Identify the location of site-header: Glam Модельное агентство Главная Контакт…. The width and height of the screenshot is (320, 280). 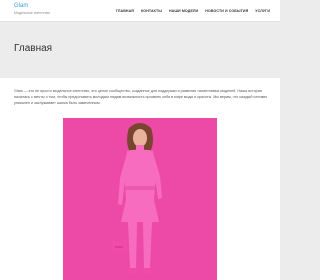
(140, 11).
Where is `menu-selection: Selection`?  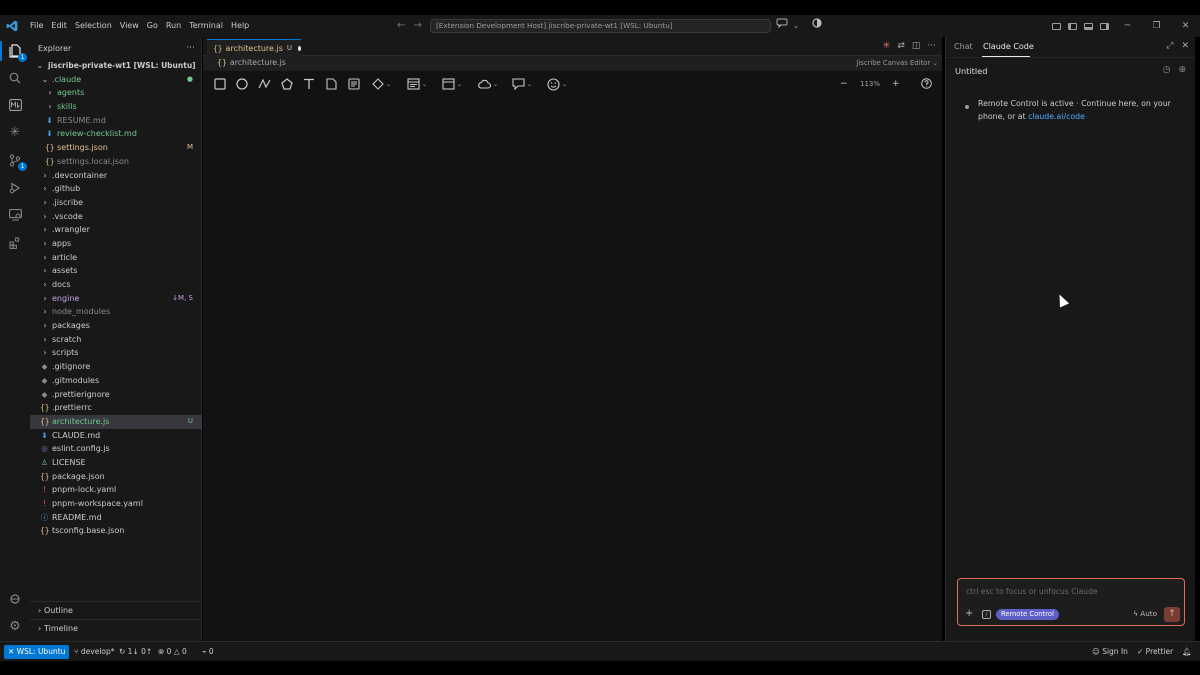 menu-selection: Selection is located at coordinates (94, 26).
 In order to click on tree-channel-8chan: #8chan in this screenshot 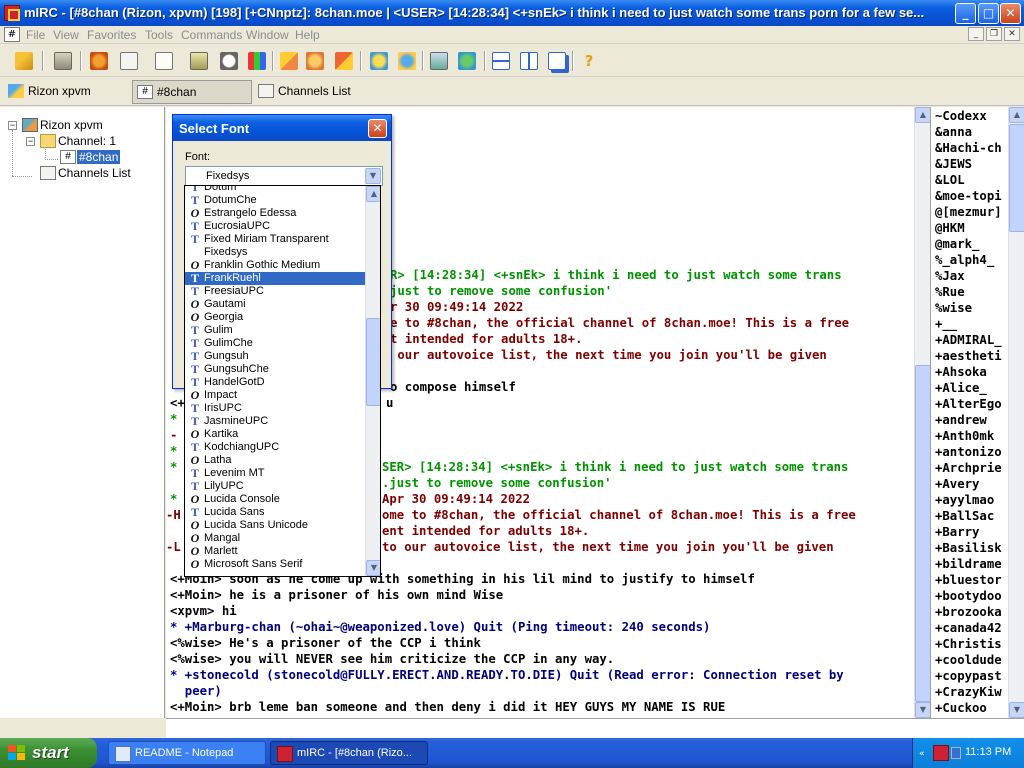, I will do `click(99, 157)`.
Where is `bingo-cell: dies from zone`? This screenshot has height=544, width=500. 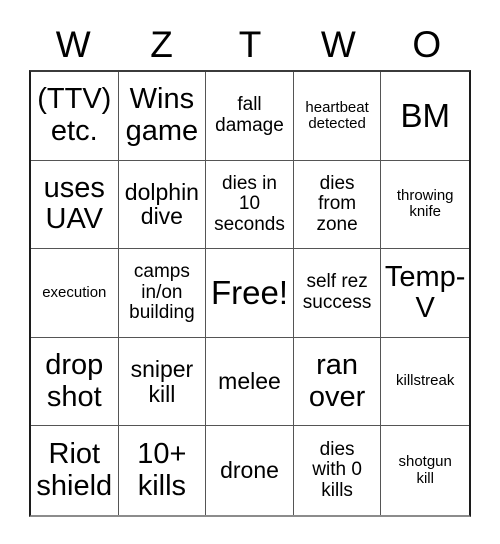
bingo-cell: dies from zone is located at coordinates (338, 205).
★ ★ ★
# TASK REQUIREMENTS
Recast the lines starting at the one containing "has height=544, width=500." and ending at the end of the records as a JSON list of strings, one string per line, skipping blank lines. Leave the pictures out.

# RESPONSE TO THE TASK
[
  "Where is `bingo-cell: dies from zone`? This screenshot has height=544, width=500. ",
  "bingo-cell: dies from zone is located at coordinates (338, 205)."
]